The hard alloy layer may have an area ratio in a range of 15 to 100%.

The soft plating layer may include Al, Zn, Mg, Si and a balance of unavoidable impurities, a sum of Al and Zn being 60% or more on the basis of weight % thereof.

According to an aspect of the present disclosure, a method of manufacturing a plated steel sheet for hot forming having excellent fusion resistance, includes:

immersing a base steel sheet in a plating bath and plating a surface thereof; and

tempering rolling the plated steel sheet discharged from the plating bath and having a plating layer formed on the surface thereof,

wherein, in the tempering rolling, hot tempering rolling is performed at a pressure of 10 to 50,000 MPa while heating the plated steel sheet at a temperature ranging from 300 to 700° C.

The plating layer may include Al, Zn, Mg, Si and a balance of unavoidable impurities, a sum of Al and Zn being 60% or more on the basis of weight % thereof.
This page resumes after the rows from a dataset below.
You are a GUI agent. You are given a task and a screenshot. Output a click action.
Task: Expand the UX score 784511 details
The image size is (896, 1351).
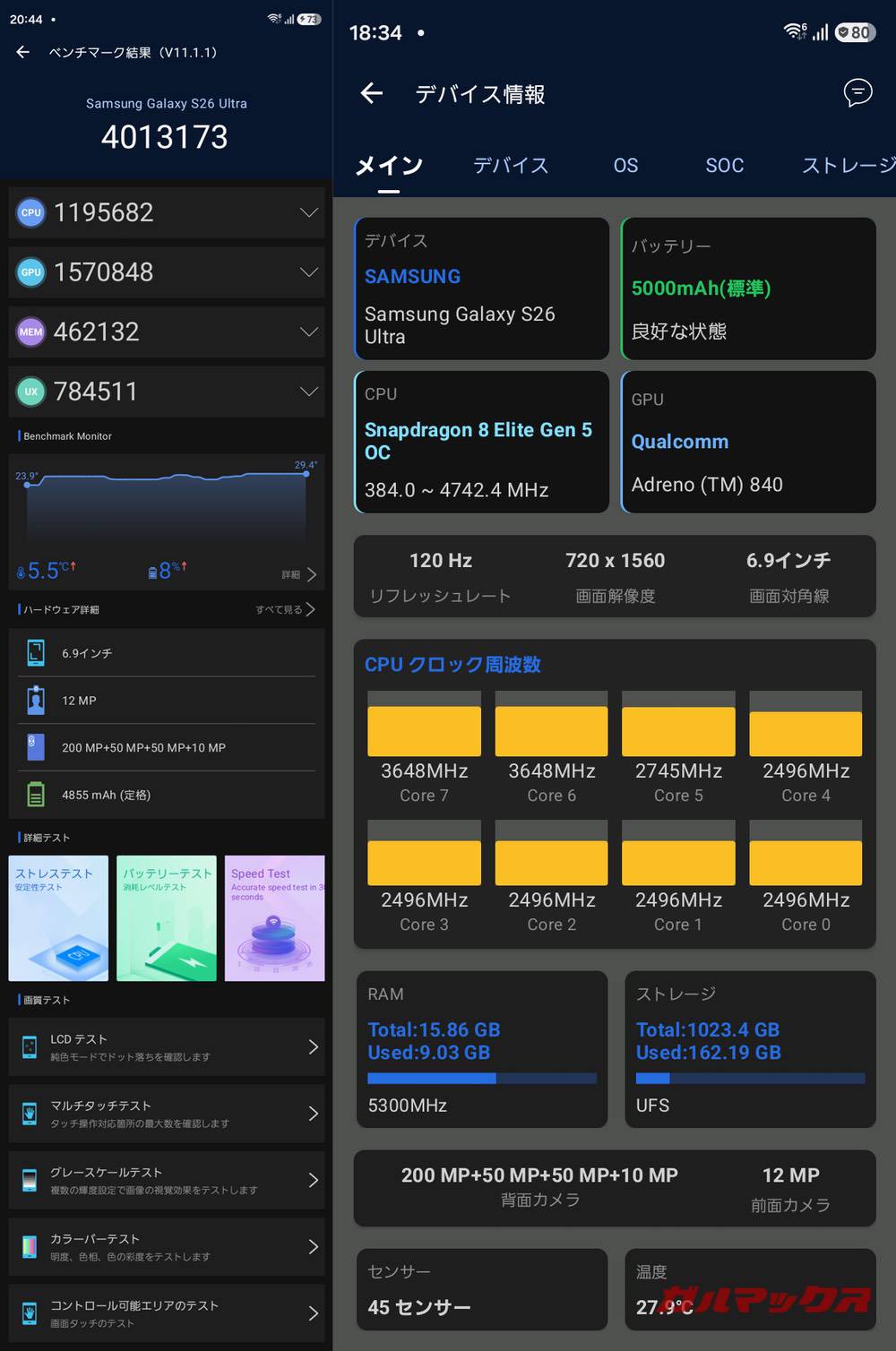coord(308,392)
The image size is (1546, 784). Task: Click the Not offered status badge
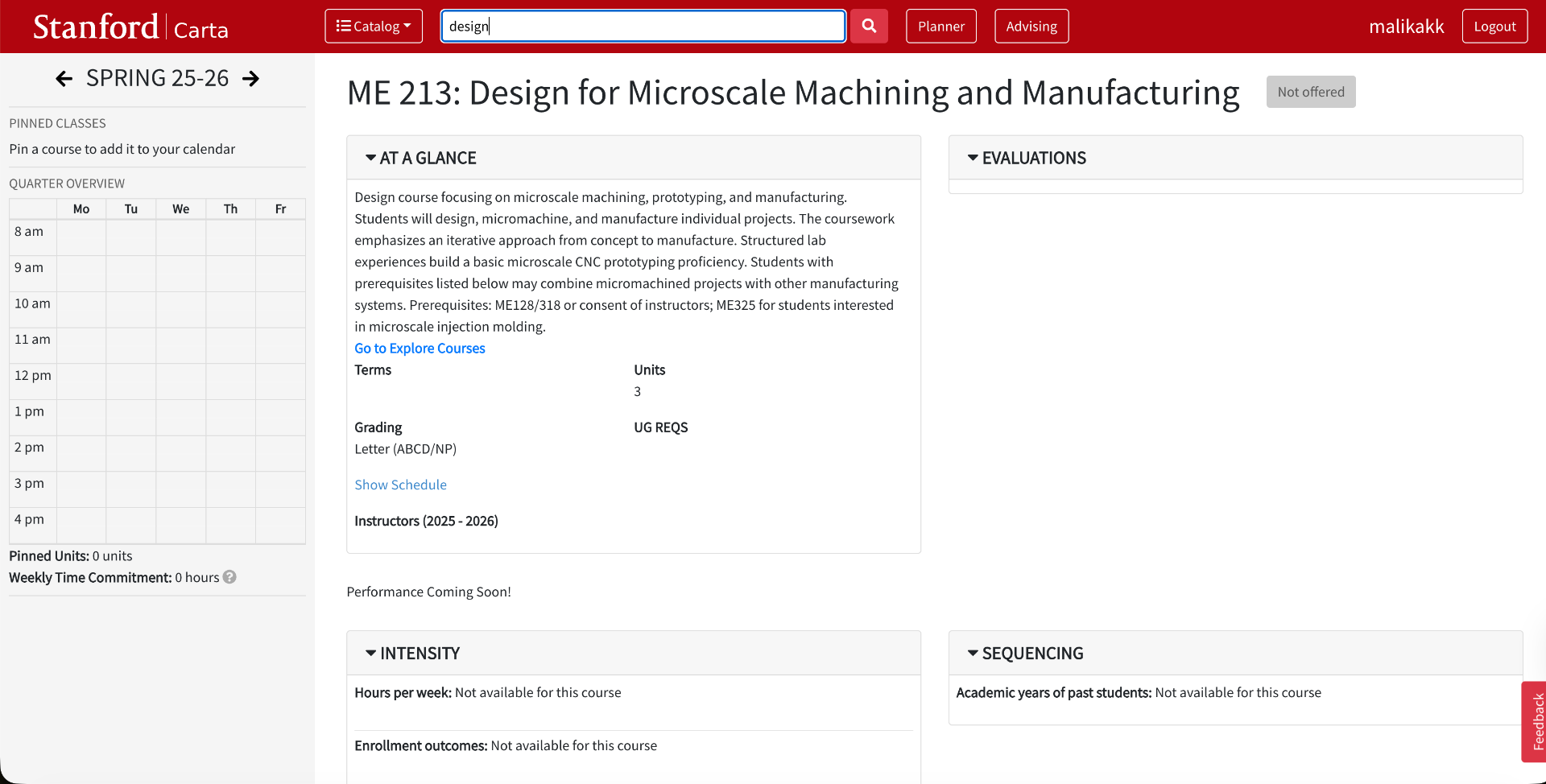pyautogui.click(x=1311, y=92)
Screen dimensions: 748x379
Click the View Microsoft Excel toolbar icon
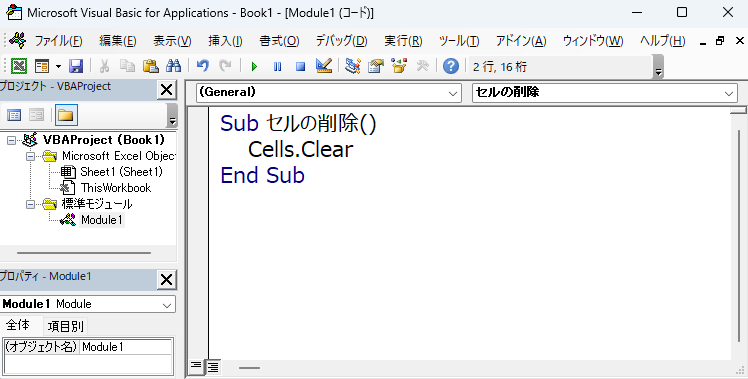(19, 66)
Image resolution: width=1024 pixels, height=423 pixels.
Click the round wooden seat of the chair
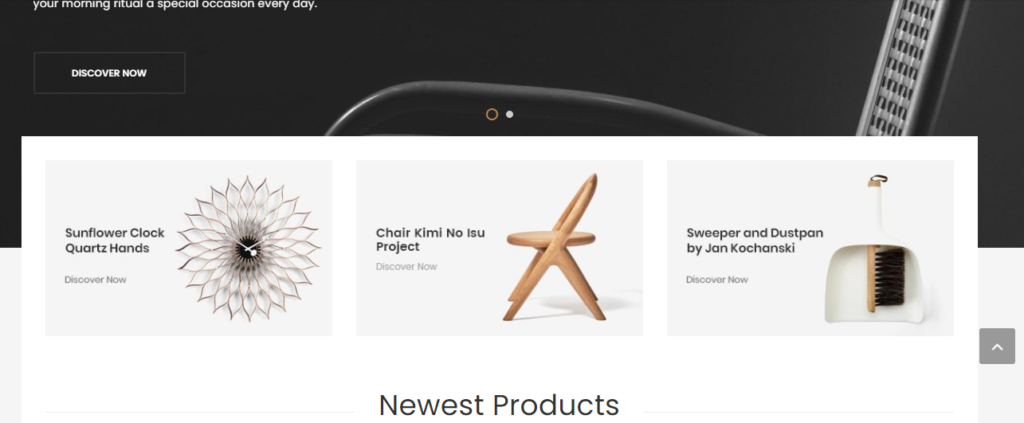[551, 238]
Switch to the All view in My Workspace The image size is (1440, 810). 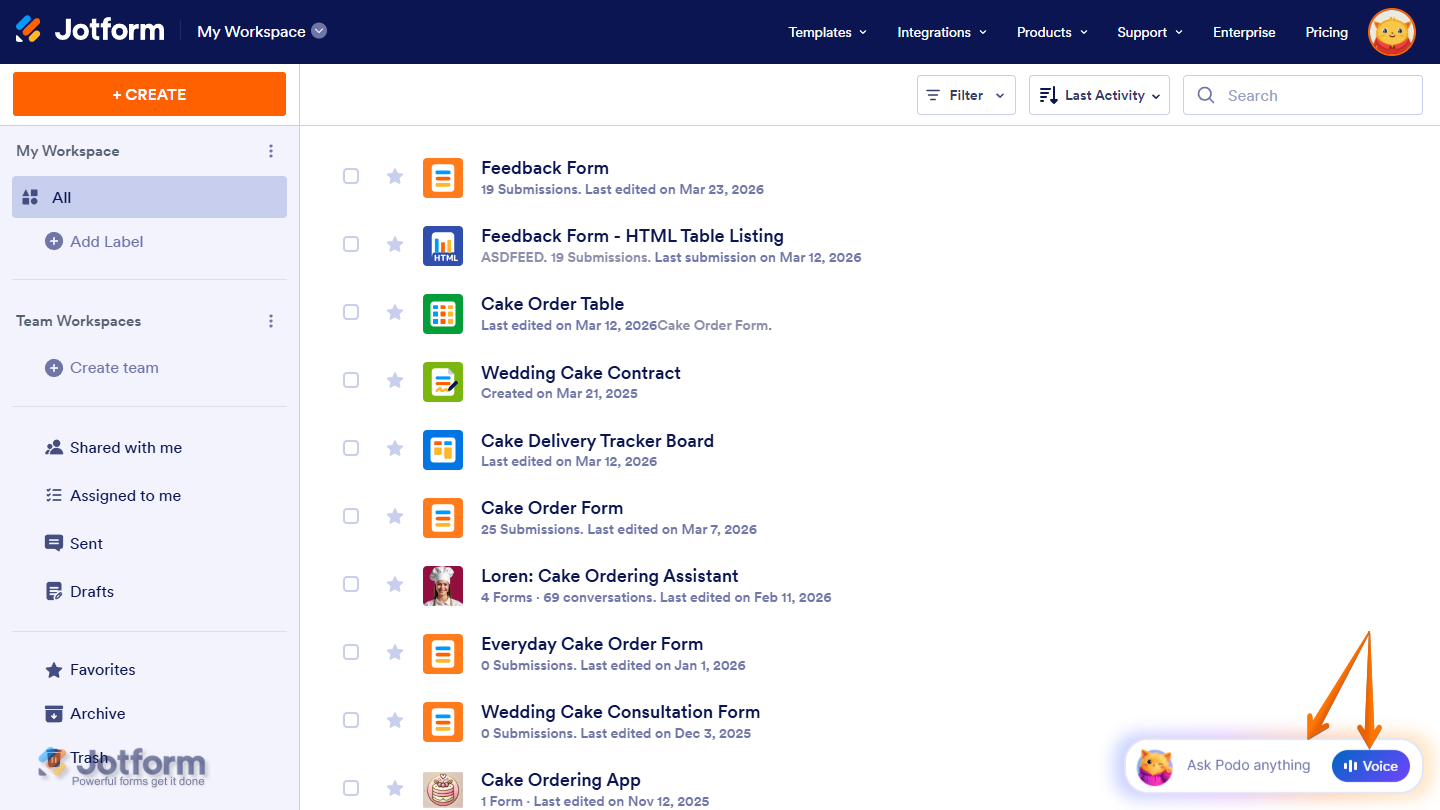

A surface layer portion of a plated layer of the temper-rolled plated steel sheet may be comprised of an hard alloy layer with an area ratio of 1% or more having a thickness of 0.1 to 100 μm and including hard alloy phases, and a soft plating layer as a remainder thereof,

wherein the hard alloy phases include Al, Zn, Mg, Si, Fe, and a balance of unavoidable impurities, a sum of Al, Zn and Fe being 70% or more on the basis of weight % thereof. The hard alloy layer may have an area ratio in a range of 15 to 100%.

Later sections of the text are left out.